> _Exercise prompt_
Look for the string "size" in the material below. Copy every line where you find it.

::: Dataset extract :::

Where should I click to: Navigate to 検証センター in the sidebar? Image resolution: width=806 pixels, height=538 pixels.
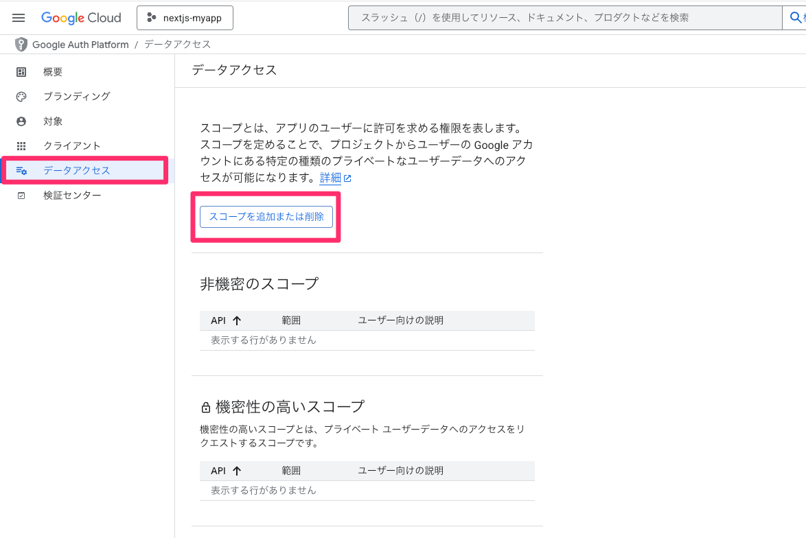71,195
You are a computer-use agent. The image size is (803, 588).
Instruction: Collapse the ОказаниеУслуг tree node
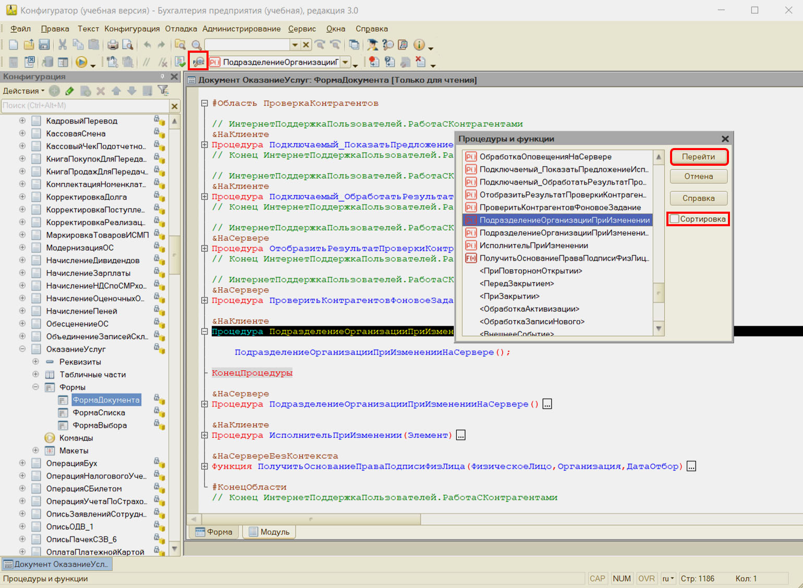[22, 349]
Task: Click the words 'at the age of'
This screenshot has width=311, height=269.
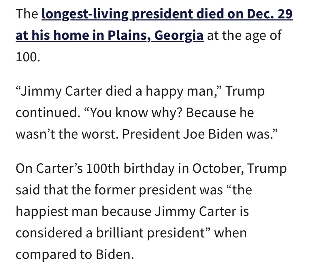Action: click(x=244, y=35)
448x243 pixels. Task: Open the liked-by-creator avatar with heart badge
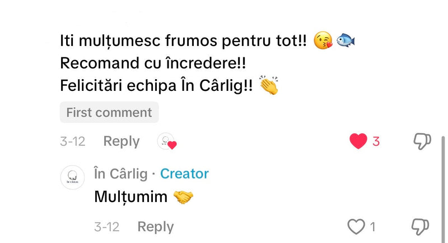click(x=167, y=141)
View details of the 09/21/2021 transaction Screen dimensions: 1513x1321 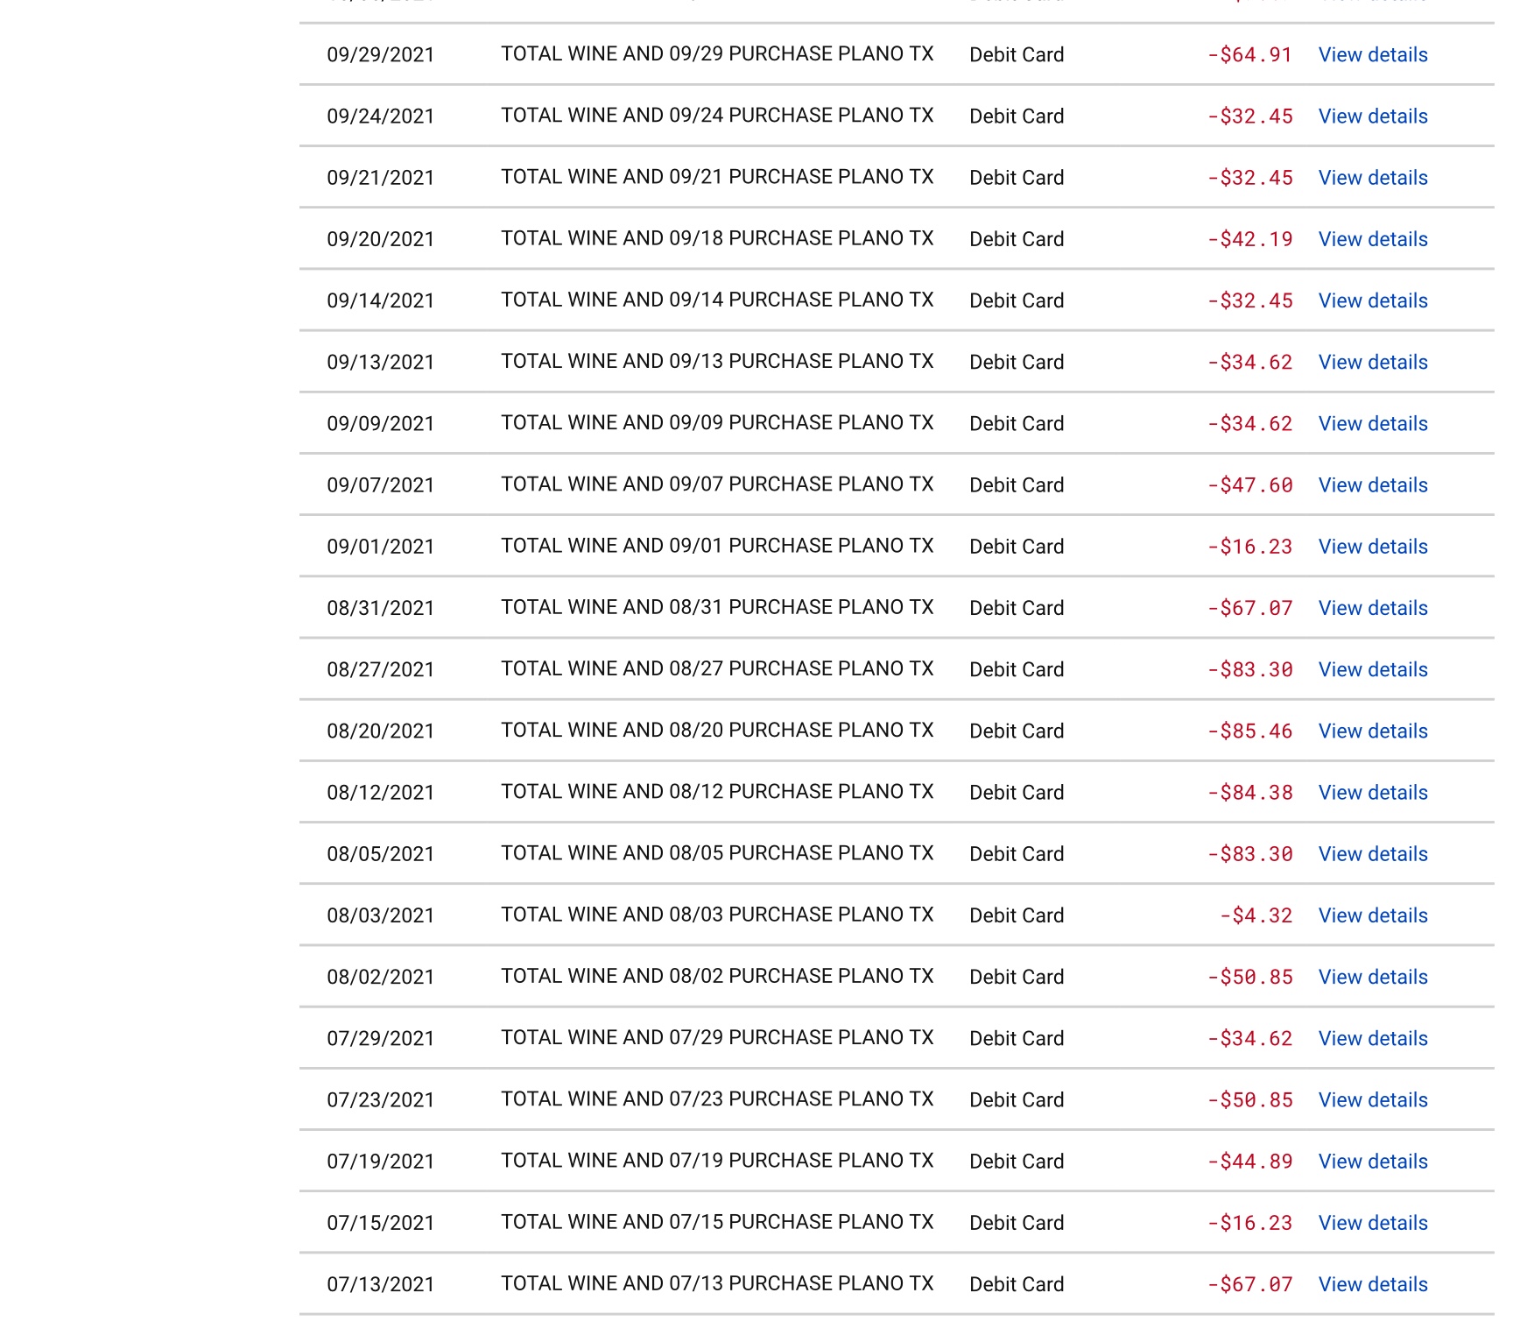pos(1372,178)
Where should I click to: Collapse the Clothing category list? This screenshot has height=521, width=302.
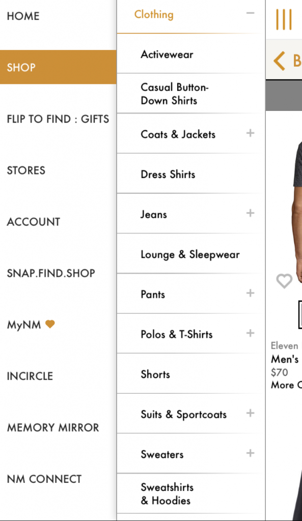[x=251, y=13]
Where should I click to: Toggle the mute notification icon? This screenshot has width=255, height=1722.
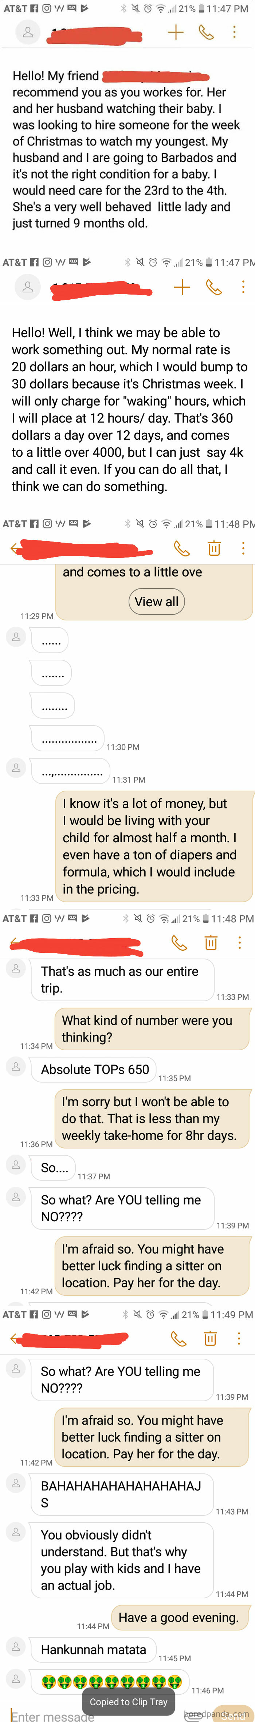(x=136, y=8)
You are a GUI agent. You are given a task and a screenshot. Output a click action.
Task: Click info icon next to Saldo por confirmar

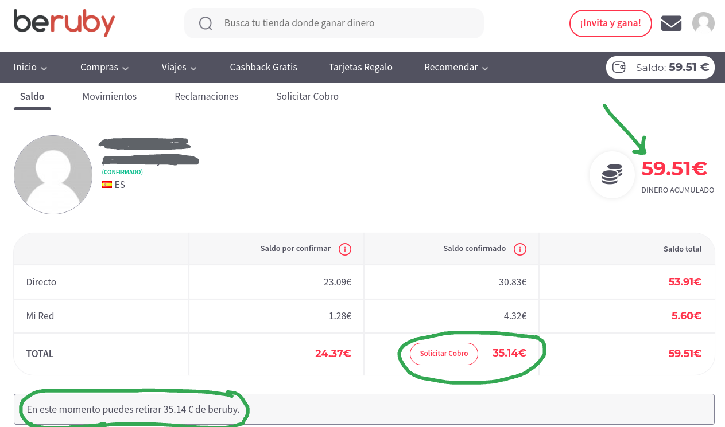click(x=344, y=249)
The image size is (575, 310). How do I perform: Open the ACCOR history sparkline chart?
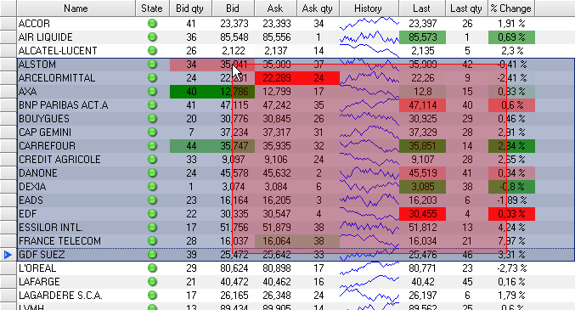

:::

> _Exercise solution_
You are a computer-use agent. The image size is (803, 588).
The image size is (575, 310). How do I perform: Open the ACCOR history sparkline chart?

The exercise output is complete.